If you are going to wash your cycling kit in the washing machine, which will be almost everyone, make sure you do it on the delicate cycle. As stated above, cycling kit is very specialised and high quality so treat it as such. If your kit comes out of the wash with residue from the detergent or powder on there, be sure to wash again to get rid of it. And before you throw your clothes in the washing machine CHECK YOUR POCKETS! There is nothing worse than having a gel or banana peel go through your washing. And turn your kit inside out. This ensures if there is any damage done, that it is done on the inside.


This tip can be harder to avoid in winter, but never put your kit through the dryer. Ideally kit should be hung up to air dry in the sun. If you are struggling to get through the week with clean kit, then it might be time to invest in some more.

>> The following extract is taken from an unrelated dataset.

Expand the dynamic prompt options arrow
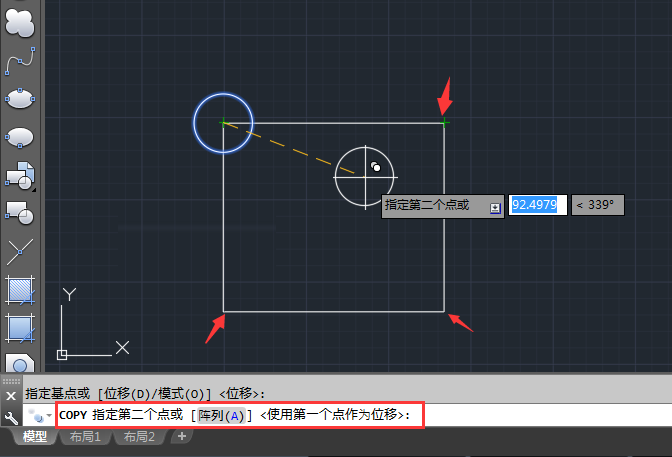672x457 pixels. click(x=495, y=208)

Fabric softener is a big no-no. If your garments has ‘treatments’ applied to them like wicking, membranes or water repellent, fabric softener could take it straight off. Don’t use too much powder or detergent. Some suggest the amount of washing powder or detergent required far exceeds what would do the job. Even more so when you consider that hot water does almost as good a job. So go a little easy on the quantity.

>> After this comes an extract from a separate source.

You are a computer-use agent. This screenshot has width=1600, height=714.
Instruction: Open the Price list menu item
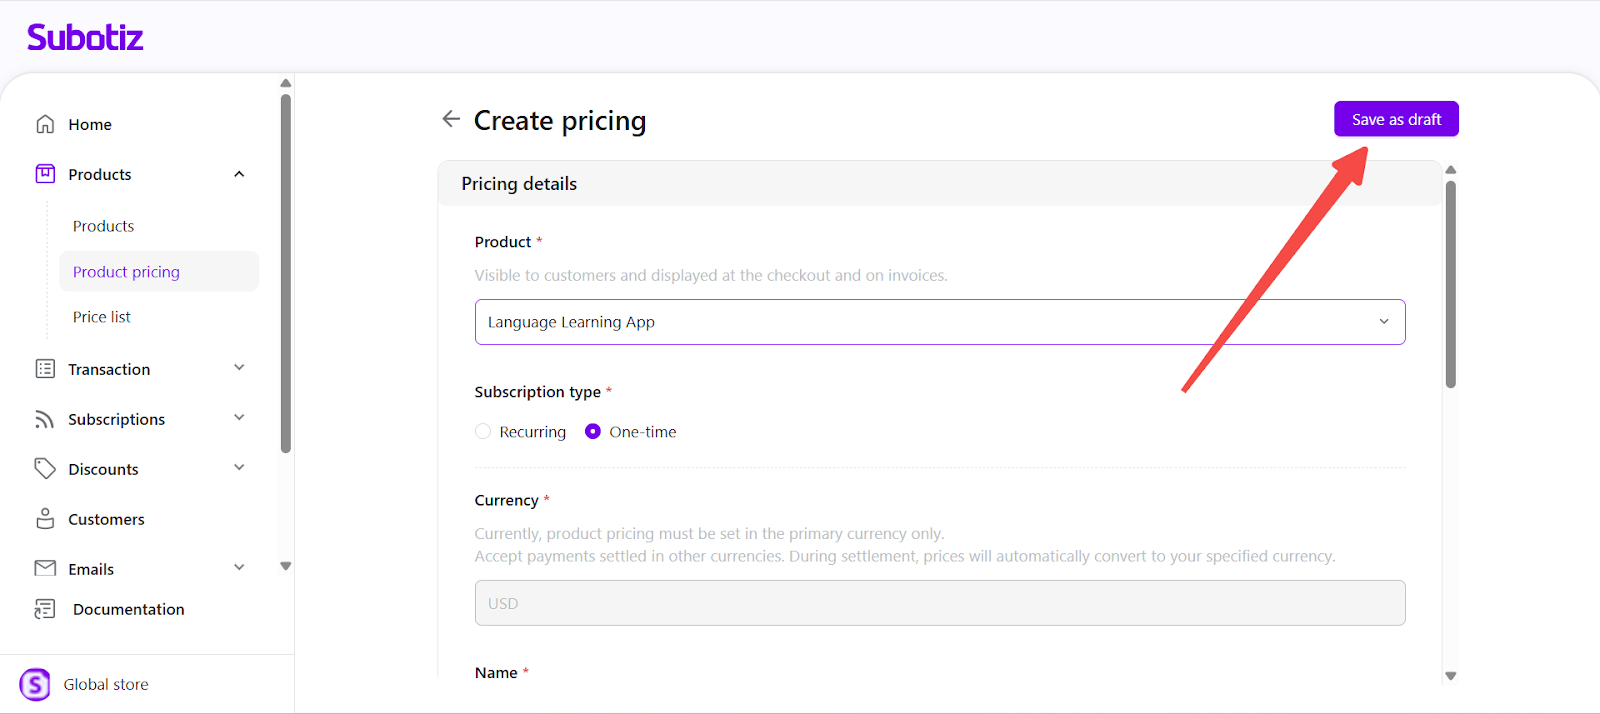(102, 317)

And finally the biggest piece of advice… Don’t leave it to someone else. Your kit is your responsibility. Don’t leave it to your mum, dad, girlfriend, boyfriend, brother, sister, mate, kids, acquaintances, guest, cycling buddy… anyone! No one is going to care more about your kit then you, and they certainly won’t have the knowledge we have just equipped you with here, so take responsibility for it and ensure it stands up to the test of time.

Good luck!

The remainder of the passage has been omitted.